The above `analyze` request returns the following:
```json
{
  "tokens" : [ {
    "token" : "東京",
    "start_offset" : 0,
    "end_offset" : 2,
    "type" : "word",
    "position" : 0
  }, {
    "token" : "スカイツリー",
    "start_offset" : 2,
    "end_offset" : 8,
    "type" : "word",
    "position" : 1
  } ]
}
```

<definitions>
  <definition term="discard_compound_token">
    Whether original compound tokens should be discarded from the output with `search` mode.
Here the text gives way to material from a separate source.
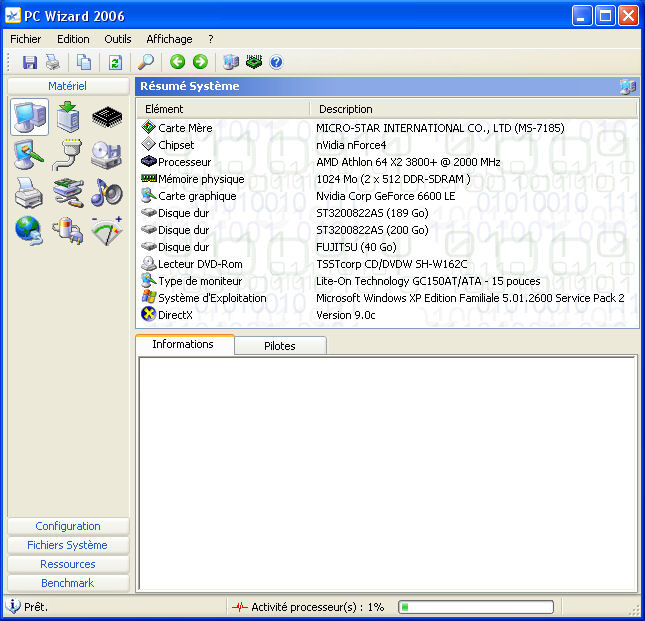Select the Carte graphique row

point(387,196)
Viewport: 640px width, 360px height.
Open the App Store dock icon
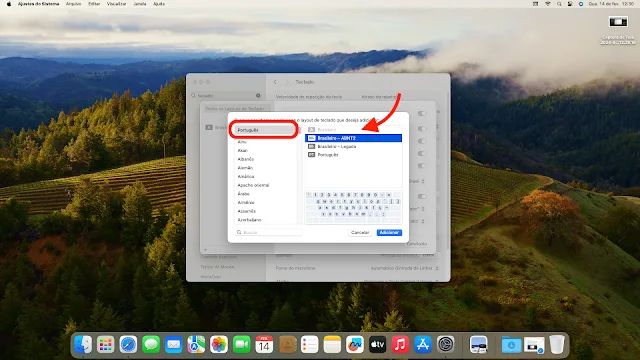423,344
Defaults to `false`. Example output with `search` or `extended` mode and this option `true`:
    ```
    関西, 国際, 空港
    ```
  </definition>
</definitions>

<note>
  If a text contains full-width characters, the `kuromoji_tokenizer` tokenizer can produce unexpected tokens. To avoid this, add the [`icu_normalizer` character filter](https://www.elastic.co/elastic/docs-builder/docs/3016/reference/elasticsearch/plugins/analysis-icu-normalization-charfilter) to your analyzer. See [Normalize full-width characters](/elastic/docs-builder/docs/3016/reference/elasticsearch/plugins/analysis-kuromoji-analyzer#kuromoji-analyzer-normalize-full-width-characters).
</note>